▶ Task description:
Exact copy, no pictures: repeat the data that follows.

[Dataset records]
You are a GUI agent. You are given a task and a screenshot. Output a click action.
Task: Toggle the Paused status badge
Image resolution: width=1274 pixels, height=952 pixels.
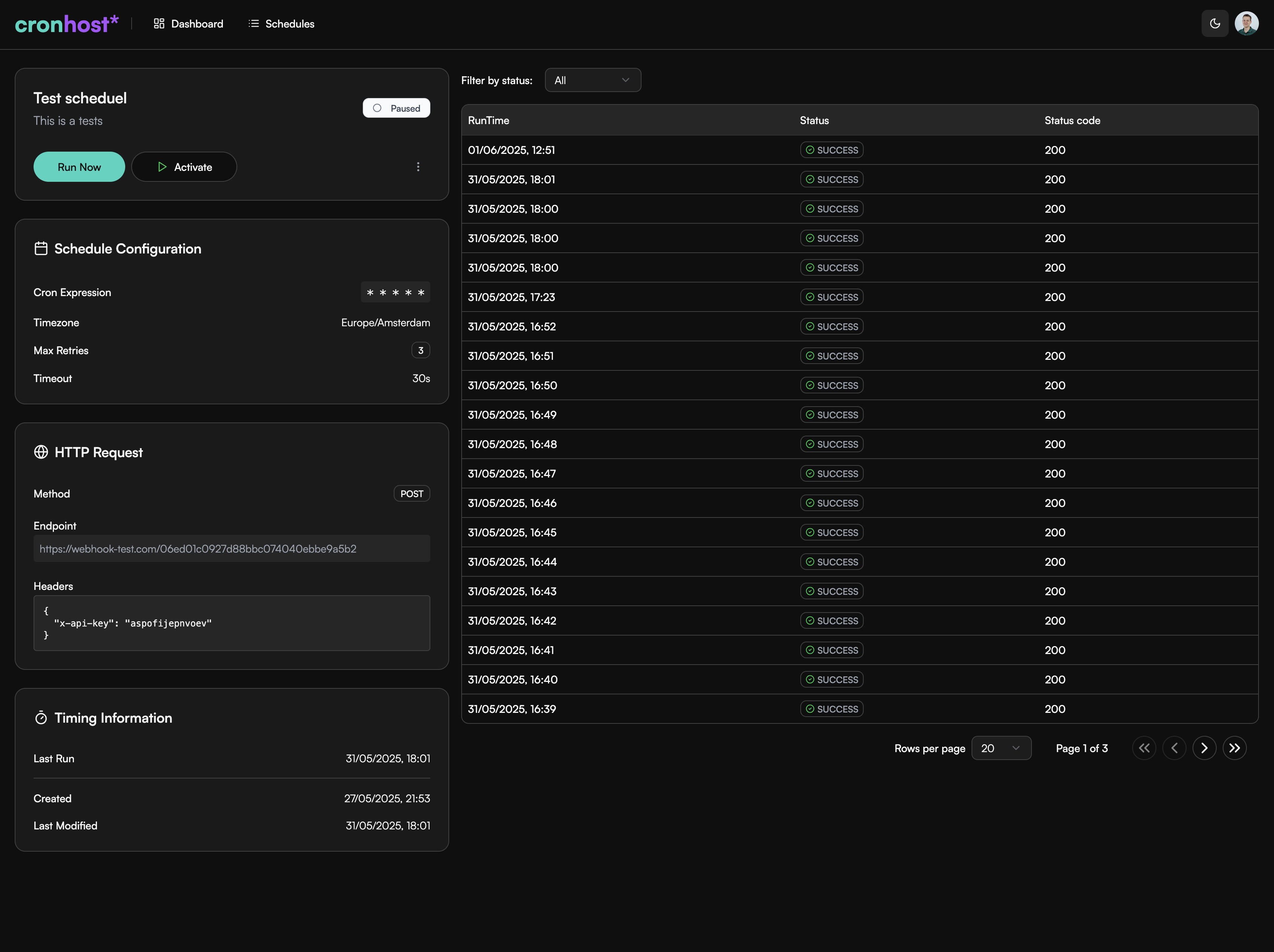396,108
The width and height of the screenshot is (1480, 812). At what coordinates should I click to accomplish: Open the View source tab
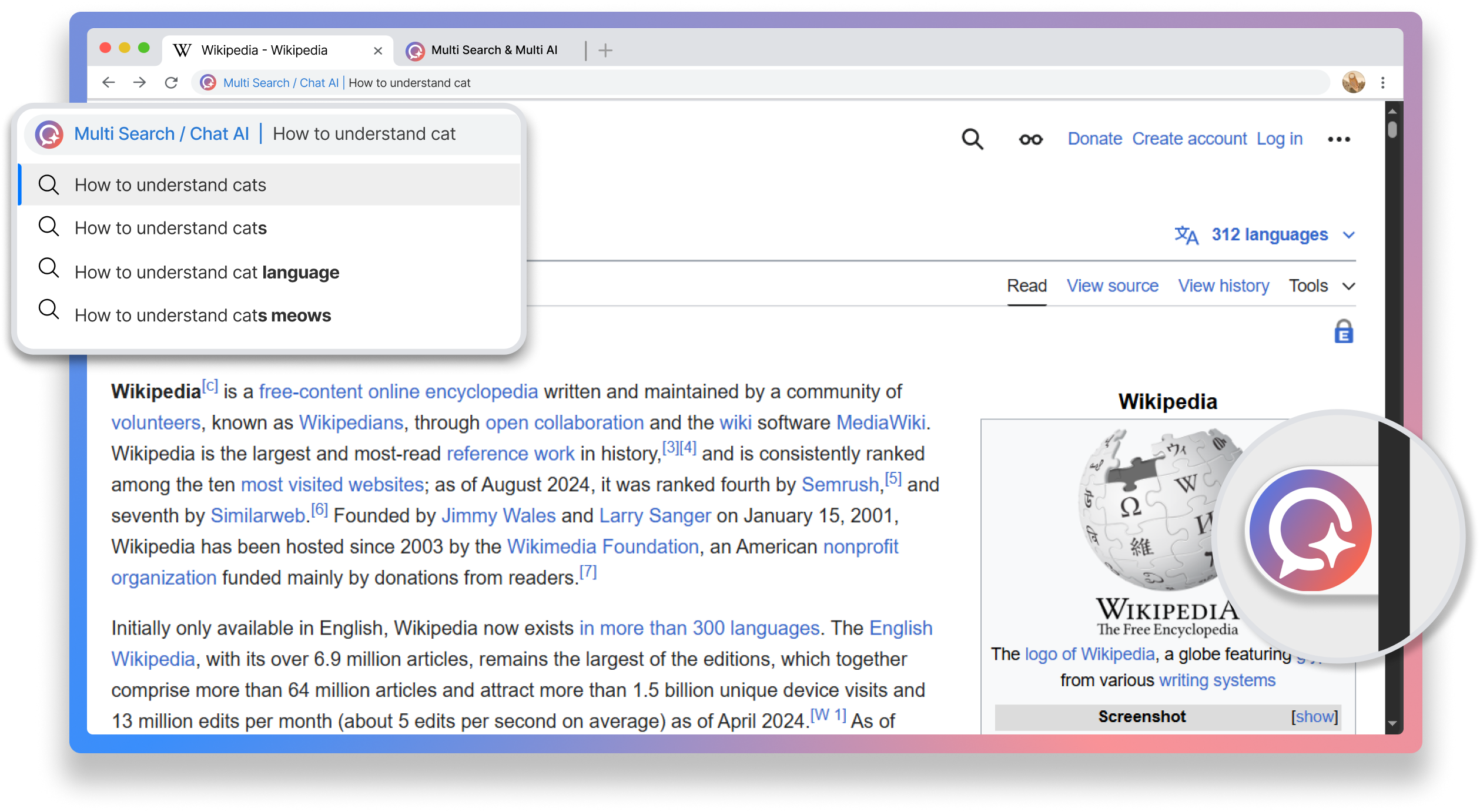(1112, 286)
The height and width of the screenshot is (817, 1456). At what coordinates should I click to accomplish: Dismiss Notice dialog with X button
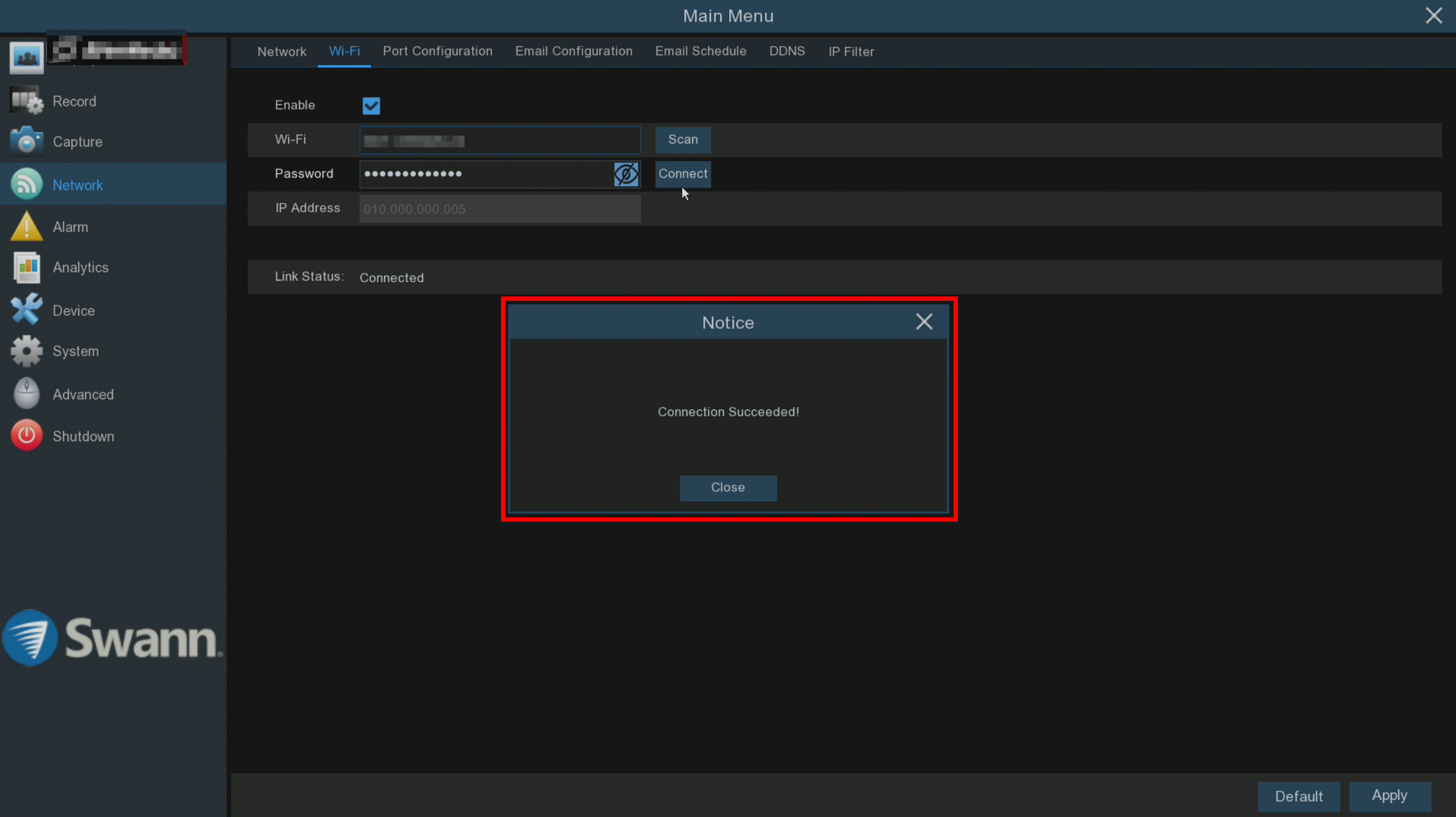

▶ Result of this task:
You are a GUI agent. You are given a task and a screenshot. Output a click action.
Task: Toggle the Paused status badge
Image resolution: width=1274 pixels, height=952 pixels.
396,108
The width and height of the screenshot is (1480, 812). At what coordinates should I click to accomplish: Open the View source tab
(1112, 286)
The height and width of the screenshot is (817, 1456). At what coordinates should I click to accomplish: Dismiss Notice dialog with X button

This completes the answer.